Olivia De Havilland is his perfect counterpart. She was never a raving beauty, but she's extremely feminine. She has a wide face with huge eyes, a dazzling smile, and a tinkling laugh. Where Flynn is adventurous she is cautious, thoughtful, often puzzled about her loyalties, and she holds things back, while Flynn shouts things out.

The rest of the cast is filled with familiar faces from the 30s -- J. Carol Naish, Guy Kibbee, Lionel Atwill -- and they do their jobs well.

It's a sound-stage bound movie with a lot of model work, some of it clumsy but still effective. A neatly done set is a tribute to the production designer. The banana plants grow neatly in picturesque places and the papier-mache palms beat the real thing. Natural locations are often cluttered with vegetation, but these jungles and beaches are flawless. They don't look like real locations. They look like what you wish real locations looked like.

This is Erich Wolfgang Korngold's first score for a movie. (He'd previously adapted Mendelsohn for an earlier one.) It's often claimed that Hollywood composers were child prodigies but in Korngold's case it's not an exaggeration. He was studying piano and music theory at five, conducted his own cantata (for Gustav Mahler) at nine, and had his first work published at thirteen. He was a prolific composer too -- violin concertos, two operas -- by the time he was in his mid-thirties. Max Reinhardt sent him to Hollywood to write a few scores, of which this was one. It was thrown into his lap and he had to write it almost overnight. There was simply not enough time to do it all, so he stole a little from Liszt, the scene in which the Spanish pirates are looting the town. He returned to Europe to continue his career but, well, the continent by that time was no place for a guy named Korngold, genius or not. So he returned to Hollywood until after the war when he was able to go back to Europe and renew his composing.

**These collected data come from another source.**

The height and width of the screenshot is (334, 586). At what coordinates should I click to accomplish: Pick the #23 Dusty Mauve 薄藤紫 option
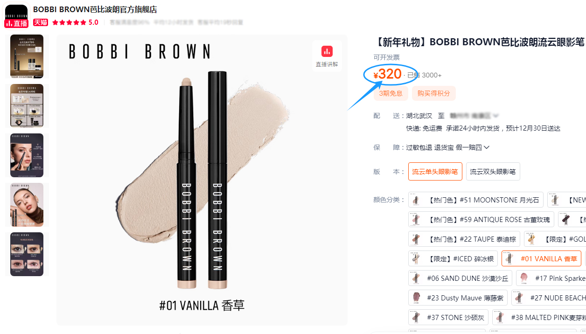458,298
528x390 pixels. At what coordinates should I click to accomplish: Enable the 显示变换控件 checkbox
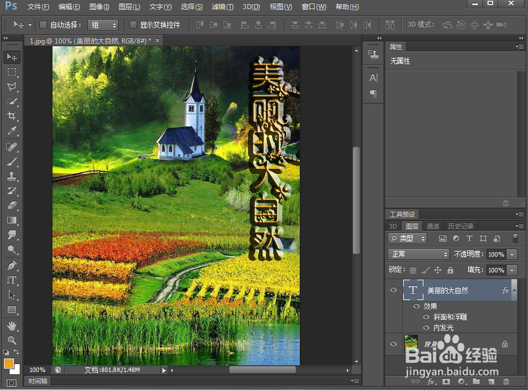pos(134,25)
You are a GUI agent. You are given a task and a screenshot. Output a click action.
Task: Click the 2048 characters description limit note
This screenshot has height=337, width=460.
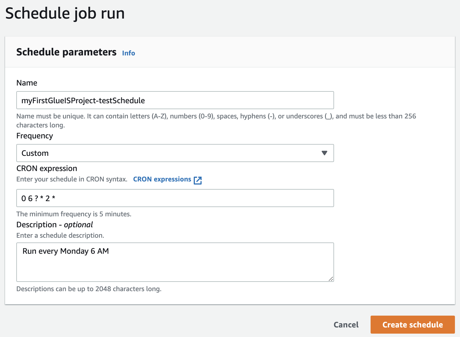(x=89, y=289)
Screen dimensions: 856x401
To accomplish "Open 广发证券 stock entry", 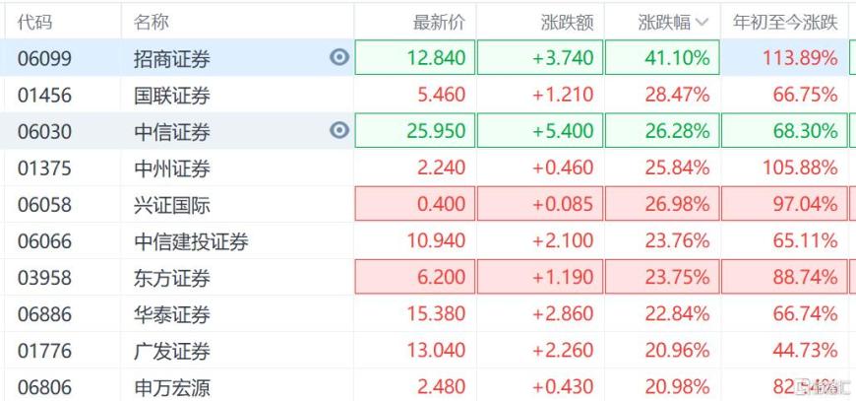I will click(172, 352).
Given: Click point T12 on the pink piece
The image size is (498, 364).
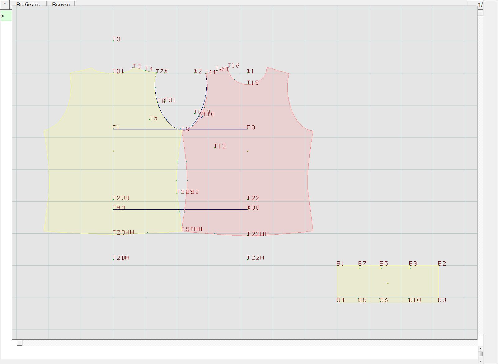Looking at the screenshot, I should 215,147.
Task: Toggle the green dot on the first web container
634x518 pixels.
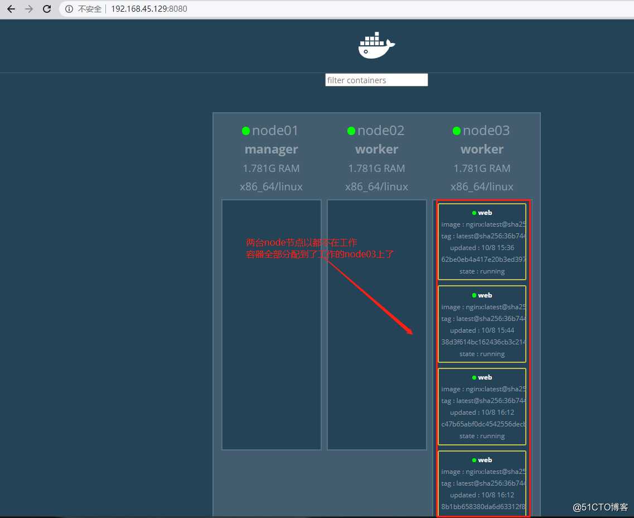Action: click(475, 213)
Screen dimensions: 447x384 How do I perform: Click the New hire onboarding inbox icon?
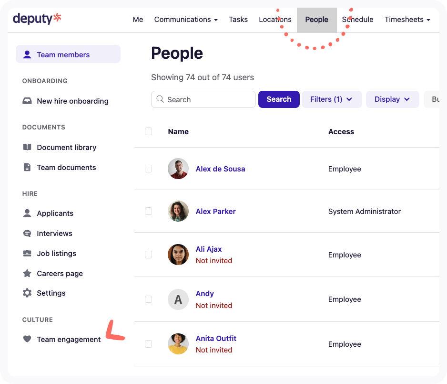click(27, 101)
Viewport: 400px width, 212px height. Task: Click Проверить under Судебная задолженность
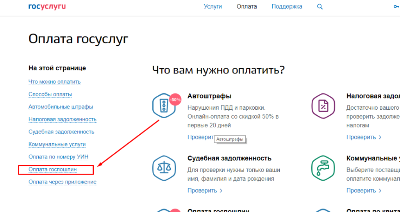point(205,191)
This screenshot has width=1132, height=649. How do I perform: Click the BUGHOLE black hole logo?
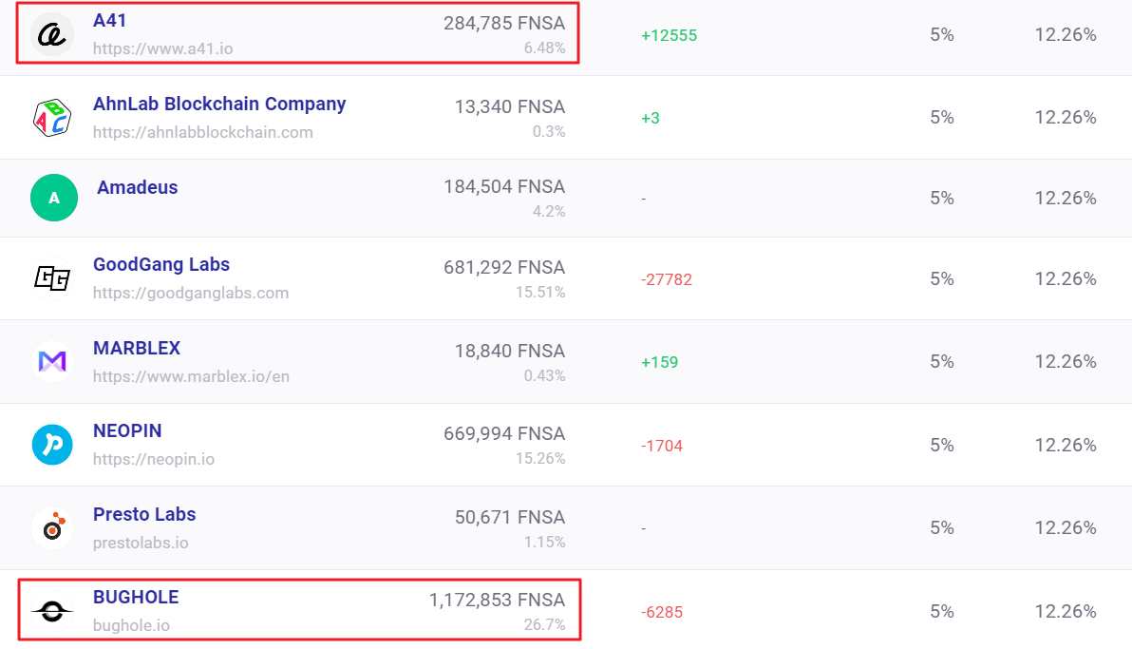point(52,611)
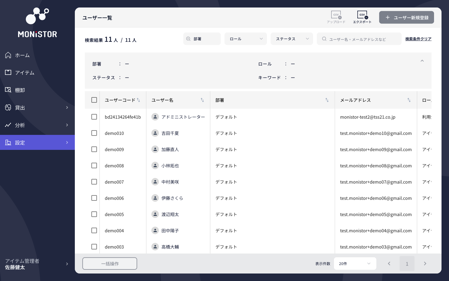Click the magnifier icon in the 部署 field
449x281 pixels.
pyautogui.click(x=188, y=38)
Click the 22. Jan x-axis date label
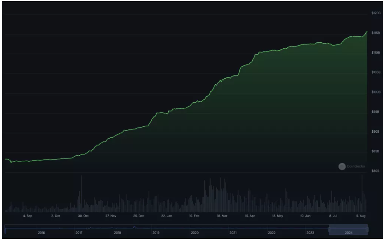Viewport: 384px width, 242px height. tap(167, 216)
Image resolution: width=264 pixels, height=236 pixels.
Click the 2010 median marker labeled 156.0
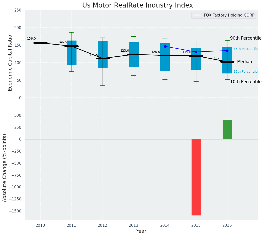coord(40,43)
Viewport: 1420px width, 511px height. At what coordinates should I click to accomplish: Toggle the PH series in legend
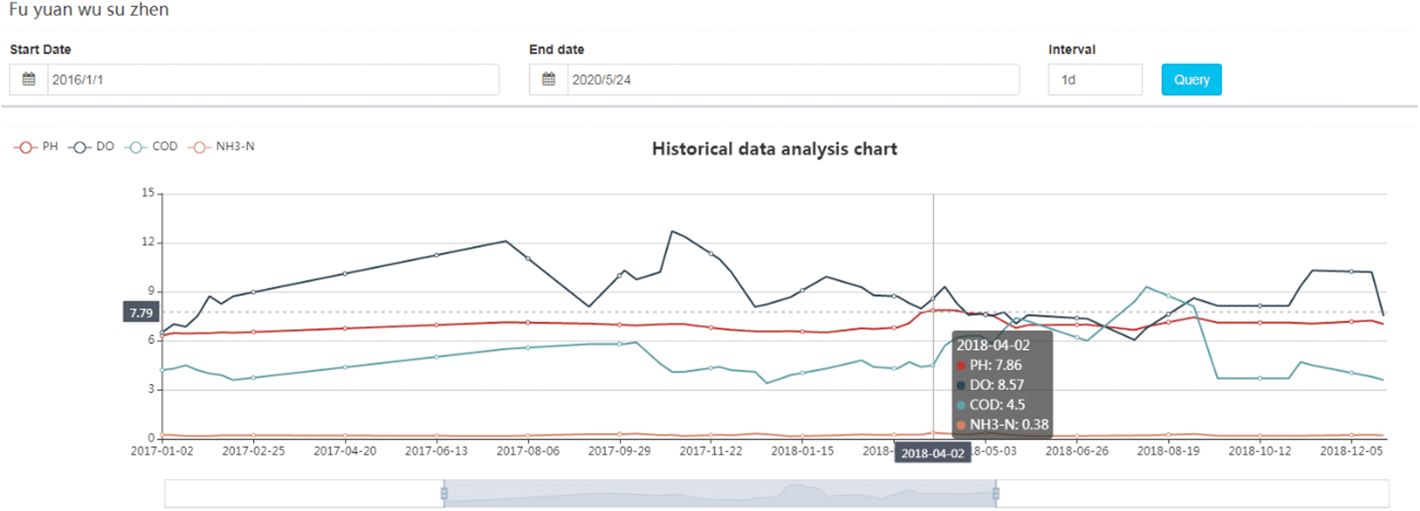click(36, 147)
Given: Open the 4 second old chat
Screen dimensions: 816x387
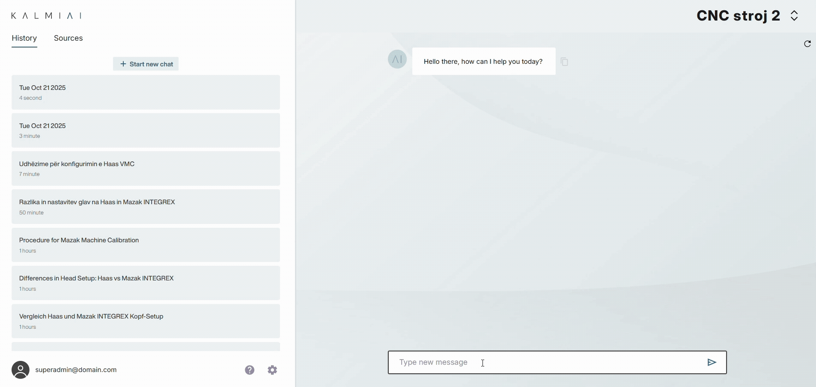Looking at the screenshot, I should [146, 92].
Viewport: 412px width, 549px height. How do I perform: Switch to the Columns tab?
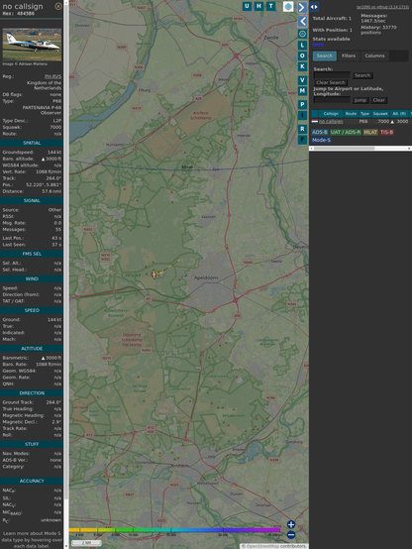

I don't mean to take up too much space dealing with Korngold, but the fact is that Flynn's early movies would just not be the same with anyone else. Korngold wrote music the way Flynn acted -- full of dash and bombast -- and some of it was stunningly lyrical. (The simple love song in "The Sea Hawk" has a melodic progression that defies prediction.) It's hardly worth noting that the name of this talented musician has been parodied elsewhere as "Wolfgang von Korngold" by another reviewer, Howydymax, whose penetrating insights into film fare I have usually admired and sometimes stolen from. Curtiz's direction had the same slam-bang quality as the composer's. Absolutely nothing artsy about it, a straightforward story.

There are some weaknesses in the script. When I first saw it, finally, on TV, I'd been waiting for a chance for years and was frustrated because there didn't seem to be enough action. One longish scene of sailing ships pounding each other to pieces, and one fencing match between Basil Rathbone and Flynn -- too brief for my taste. Actually, at the time Flynn wasn't comfortable with swordplay and it shows. Rathbone, on the other hand, took up the sport seriously and was evidently a pretty accomplished fencer. I've seen it again recently and enjoyed it much more, a cartoon of a movie, full of intrigue, romance, and action.

Well worth watching.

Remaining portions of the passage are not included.